Instructions to follow. Count how many lines of the data include "below". The answer is that number and nothing else.
Data in this exercise START
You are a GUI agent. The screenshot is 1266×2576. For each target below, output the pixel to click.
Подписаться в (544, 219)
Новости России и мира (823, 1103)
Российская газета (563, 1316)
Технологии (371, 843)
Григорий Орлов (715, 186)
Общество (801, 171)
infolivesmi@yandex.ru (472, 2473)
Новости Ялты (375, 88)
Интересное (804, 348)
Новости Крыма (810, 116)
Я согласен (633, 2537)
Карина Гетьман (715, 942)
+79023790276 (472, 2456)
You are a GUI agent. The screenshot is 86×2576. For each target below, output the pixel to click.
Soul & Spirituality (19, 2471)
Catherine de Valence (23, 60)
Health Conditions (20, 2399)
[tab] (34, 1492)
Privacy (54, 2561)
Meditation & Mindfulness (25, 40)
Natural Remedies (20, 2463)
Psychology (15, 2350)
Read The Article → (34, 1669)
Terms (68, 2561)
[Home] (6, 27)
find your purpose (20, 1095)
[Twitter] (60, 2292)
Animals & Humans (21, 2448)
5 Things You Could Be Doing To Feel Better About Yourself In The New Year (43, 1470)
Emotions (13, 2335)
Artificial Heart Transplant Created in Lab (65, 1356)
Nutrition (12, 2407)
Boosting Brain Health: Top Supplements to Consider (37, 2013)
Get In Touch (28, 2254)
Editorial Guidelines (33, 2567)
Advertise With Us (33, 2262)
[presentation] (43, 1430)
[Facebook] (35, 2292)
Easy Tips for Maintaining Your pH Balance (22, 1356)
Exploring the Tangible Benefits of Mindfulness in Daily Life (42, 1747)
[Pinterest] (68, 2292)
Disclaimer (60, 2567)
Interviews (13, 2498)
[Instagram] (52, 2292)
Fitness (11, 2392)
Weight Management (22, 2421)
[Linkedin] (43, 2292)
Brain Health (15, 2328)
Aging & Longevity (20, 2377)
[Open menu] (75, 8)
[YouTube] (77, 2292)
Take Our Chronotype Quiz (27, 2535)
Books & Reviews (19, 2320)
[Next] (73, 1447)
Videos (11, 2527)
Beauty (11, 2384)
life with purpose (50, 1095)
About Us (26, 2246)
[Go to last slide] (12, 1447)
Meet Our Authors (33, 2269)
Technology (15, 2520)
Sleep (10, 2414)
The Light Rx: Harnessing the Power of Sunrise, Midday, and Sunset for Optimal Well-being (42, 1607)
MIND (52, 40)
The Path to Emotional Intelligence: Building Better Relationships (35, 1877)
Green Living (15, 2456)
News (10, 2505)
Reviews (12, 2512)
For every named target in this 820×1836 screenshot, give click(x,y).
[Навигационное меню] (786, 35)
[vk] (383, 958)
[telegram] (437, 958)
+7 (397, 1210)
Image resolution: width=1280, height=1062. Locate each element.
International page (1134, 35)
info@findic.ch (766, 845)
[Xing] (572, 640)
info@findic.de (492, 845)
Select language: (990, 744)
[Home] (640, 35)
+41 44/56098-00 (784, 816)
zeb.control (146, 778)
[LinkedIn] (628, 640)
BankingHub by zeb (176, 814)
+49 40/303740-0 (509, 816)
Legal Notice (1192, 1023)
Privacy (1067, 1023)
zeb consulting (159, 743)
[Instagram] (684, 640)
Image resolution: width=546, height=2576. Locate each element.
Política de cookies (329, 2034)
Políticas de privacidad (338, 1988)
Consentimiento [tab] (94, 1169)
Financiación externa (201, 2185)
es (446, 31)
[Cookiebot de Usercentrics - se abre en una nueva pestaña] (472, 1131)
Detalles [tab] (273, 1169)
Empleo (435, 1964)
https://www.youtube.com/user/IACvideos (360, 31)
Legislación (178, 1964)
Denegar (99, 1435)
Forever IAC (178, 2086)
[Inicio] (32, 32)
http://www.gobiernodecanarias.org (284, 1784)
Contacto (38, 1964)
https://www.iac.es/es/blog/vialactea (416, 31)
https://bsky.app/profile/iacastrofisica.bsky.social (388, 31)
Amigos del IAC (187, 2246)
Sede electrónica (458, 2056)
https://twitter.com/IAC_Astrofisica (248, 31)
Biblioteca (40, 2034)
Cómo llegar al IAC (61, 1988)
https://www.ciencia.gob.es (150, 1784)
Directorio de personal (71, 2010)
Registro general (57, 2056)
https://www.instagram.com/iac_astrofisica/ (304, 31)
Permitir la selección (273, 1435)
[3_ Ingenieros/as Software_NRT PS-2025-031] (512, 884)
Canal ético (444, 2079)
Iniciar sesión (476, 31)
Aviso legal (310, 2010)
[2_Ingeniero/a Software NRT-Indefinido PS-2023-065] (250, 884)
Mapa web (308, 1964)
Data in this exercise END
Output. 2